Discontinuing Levodopa in Advanced Parkinson's Disease with Lewy Body Dementia
Yes, it is reasonable to trial discontinuation of levodopa in patients with very advanced disease who are experiencing appetite and weakness issues, as these may be medication side effects and the benefits may no longer outweigh the risks in end-stage disease.

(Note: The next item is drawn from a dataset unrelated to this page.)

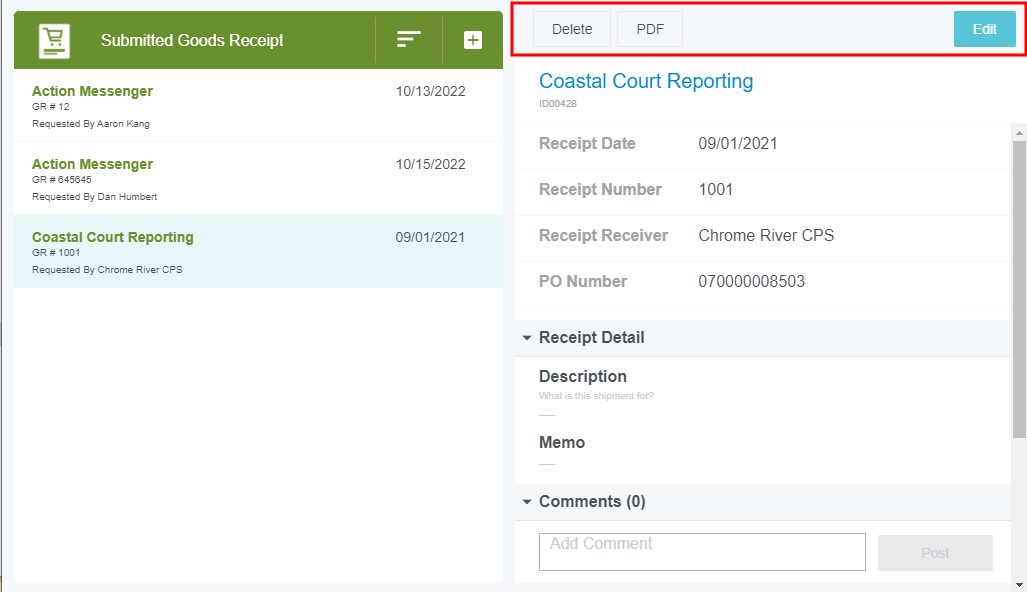The width and height of the screenshot is (1027, 592).
Task: Open the Coastal Court Reporting title link
Action: [646, 81]
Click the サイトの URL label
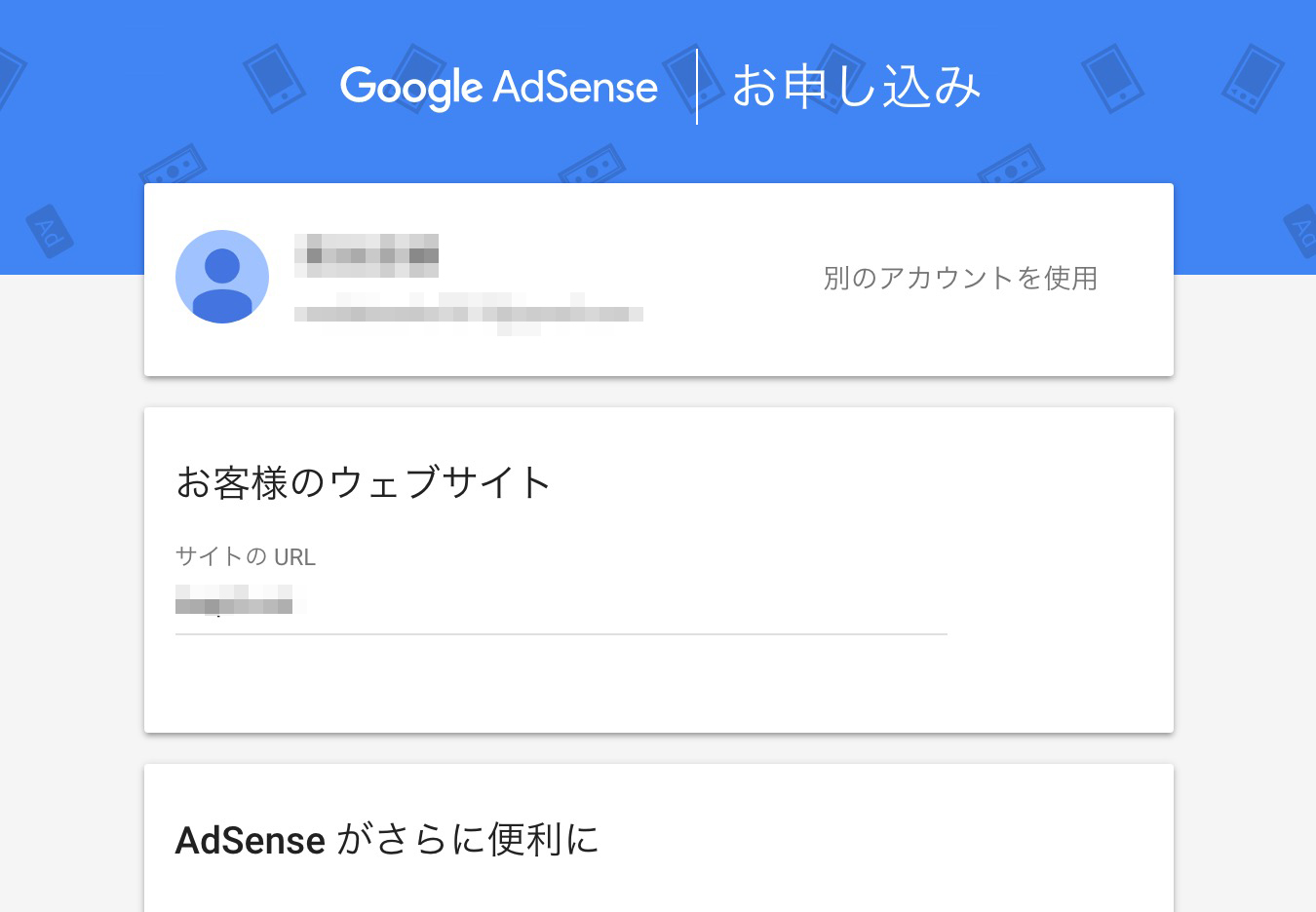Viewport: 1316px width, 912px height. pyautogui.click(x=246, y=556)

Assessment of Appropriateness for Levodopa Discontinuation
When considering levodopa discontinuation in advanced Parkinson's disease with Lewy body dementia, evaluate:
Indicators Supporting Discontinuation:
- Presence of severe or end-stage dementia (dependence in most basic ADLs, limited life expectancy) 1
- Development of intolerable side effects like severe nausea, vomiting, weight loss, anorexia 1
- No clinically meaningful benefit observed during treatment 1
- Clinically meaningful worsening despite treatment over past 6 months 1
- Poor medication adherence that precludes safe use 1
Medication Impact on Nutrition
- Medications frequently affect appetite, with gradual decline from slight changes to more severe loss of appetite 1
- Drug-induced taste and smell disorders and disturbed gastrointestinal motility may contribute to nutritional decline 1
- Polypharmacy has been demonstrated to have a robust association with malnutrition in older populations 1
Discontinuation Protocol
If discontinuation is warranted:
Gradual tapering is essential - reduce dose by 50% every 4 weeks until reaching the initial starting dose, then discontinue after 4 weeks at this dose 1
Monitor closely for:
- Worsening of motor symptoms
- Changes in cognitive function
- Neuropsychiatric symptoms
- Overall quality of life
Be prepared to reinitiate treatment if the patient shows clinically meaningful worsening of cognition, functioning, neuropsychiatric symptoms, or global assessment related to discontinuation 1
Special Considerations for Lewy Body Dementia
- Only about one-third of DLB patients show significant motor response to levodopa, compared to 57-70% of PD/PDD patients 2
- Younger DLB patients are more likely to respond to dopaminergic treatment 2
- Levodopa should be used at the lowest effective dose to minimize side effects 3
- A common pitfall is discontinuing levodopa completely when partial benefit may still exist 3
Nutritional Management During Medication Changes
- Perform medication review to minimize adverse drug effects on food and fluid intake 1
- Monitor weight, BMI, nutritional status, homocysteine, vitamin B12, folate, and vitamin D levels 3
- Consider protein distribution strategies to optimize medication absorption 3
Alternative Approaches
If appetite and weakness issues persist after levodopa discontinuation:
- Consider cholinesterase inhibitors (particularly rivastigmine) which may help with both cognitive and some neuropsychiatric symptoms 4, 5
- Address any autonomic symptoms with appropriate symptomatic treatments 5
- Encourage shared eating occasions to improve quality of life 1
- Implement individualized rehabilitation treatment for any dysphagia 3
Caution
- Decisions related to discontinuing medications should consider patient preferences (if capable) or prior expressed wishes, in collaboration with family or substitute decision makers 1
- Avoid conventional antipsychotics if psychotic symptoms emerge during discontinuation, as they are often poorly tolerated 4
- Monitor for withdrawal symptoms and be prepared to restart at a lower dose if significant deterioration occurs
Remember that the goal is to optimize quality of life and reduce medication burden when the disease is very advanced and benefits no longer outweigh side effects.